## ACTIVITY
Once you reach the line holding "Screen dimensions: 860x726", write out that line and every later one exactly, ending with the last line of the data; write nothing else.

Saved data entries

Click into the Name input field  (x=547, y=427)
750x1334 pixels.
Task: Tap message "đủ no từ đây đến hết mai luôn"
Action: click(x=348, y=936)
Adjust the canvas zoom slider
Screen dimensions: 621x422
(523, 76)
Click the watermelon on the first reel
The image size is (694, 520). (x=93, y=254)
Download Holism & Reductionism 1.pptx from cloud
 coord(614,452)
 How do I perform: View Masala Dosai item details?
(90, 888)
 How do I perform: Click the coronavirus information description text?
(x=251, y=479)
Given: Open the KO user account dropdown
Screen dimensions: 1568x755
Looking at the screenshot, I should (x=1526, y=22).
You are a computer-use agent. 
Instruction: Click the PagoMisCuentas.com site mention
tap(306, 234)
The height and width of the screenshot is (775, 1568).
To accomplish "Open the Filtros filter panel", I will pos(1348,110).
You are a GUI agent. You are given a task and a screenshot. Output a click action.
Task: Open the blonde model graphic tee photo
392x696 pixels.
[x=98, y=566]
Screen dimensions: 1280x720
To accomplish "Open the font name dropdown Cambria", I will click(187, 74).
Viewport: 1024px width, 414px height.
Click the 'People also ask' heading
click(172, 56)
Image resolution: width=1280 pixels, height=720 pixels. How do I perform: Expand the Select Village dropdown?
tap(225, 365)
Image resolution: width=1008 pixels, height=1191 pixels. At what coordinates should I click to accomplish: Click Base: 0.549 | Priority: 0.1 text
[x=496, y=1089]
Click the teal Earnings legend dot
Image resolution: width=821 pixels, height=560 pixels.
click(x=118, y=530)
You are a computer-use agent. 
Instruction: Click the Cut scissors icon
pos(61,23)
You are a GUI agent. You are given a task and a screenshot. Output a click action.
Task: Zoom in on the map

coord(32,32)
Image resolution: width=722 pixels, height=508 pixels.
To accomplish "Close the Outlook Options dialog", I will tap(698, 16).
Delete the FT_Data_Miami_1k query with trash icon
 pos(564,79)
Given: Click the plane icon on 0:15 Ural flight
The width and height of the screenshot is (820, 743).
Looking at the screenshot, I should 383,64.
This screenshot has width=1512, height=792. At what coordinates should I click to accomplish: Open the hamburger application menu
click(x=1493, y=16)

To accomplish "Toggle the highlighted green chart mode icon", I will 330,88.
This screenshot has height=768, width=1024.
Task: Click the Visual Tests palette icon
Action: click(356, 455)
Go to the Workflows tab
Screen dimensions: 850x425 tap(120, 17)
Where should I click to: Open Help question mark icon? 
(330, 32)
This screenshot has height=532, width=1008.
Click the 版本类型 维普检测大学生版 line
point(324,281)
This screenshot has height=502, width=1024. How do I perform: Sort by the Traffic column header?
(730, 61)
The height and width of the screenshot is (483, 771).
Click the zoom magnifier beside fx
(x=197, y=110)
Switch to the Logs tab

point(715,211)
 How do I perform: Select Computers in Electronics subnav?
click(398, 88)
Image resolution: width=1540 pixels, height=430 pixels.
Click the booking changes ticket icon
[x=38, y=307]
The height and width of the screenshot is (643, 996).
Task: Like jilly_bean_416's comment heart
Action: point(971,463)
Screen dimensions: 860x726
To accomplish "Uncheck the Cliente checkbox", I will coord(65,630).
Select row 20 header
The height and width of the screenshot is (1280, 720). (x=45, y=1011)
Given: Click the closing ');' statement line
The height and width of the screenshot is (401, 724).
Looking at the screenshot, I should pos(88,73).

## SOLVED PROBLEM
Screen dimensions: 860x726
To accomplish "Uncheck the Cliente checkbox", I will coord(65,630).
Select row 20 header
The height and width of the screenshot is (1280, 720). (x=45, y=1011)
Given: Click the closing ');' statement line
The height and width of the screenshot is (401, 724).
Looking at the screenshot, I should pos(88,73).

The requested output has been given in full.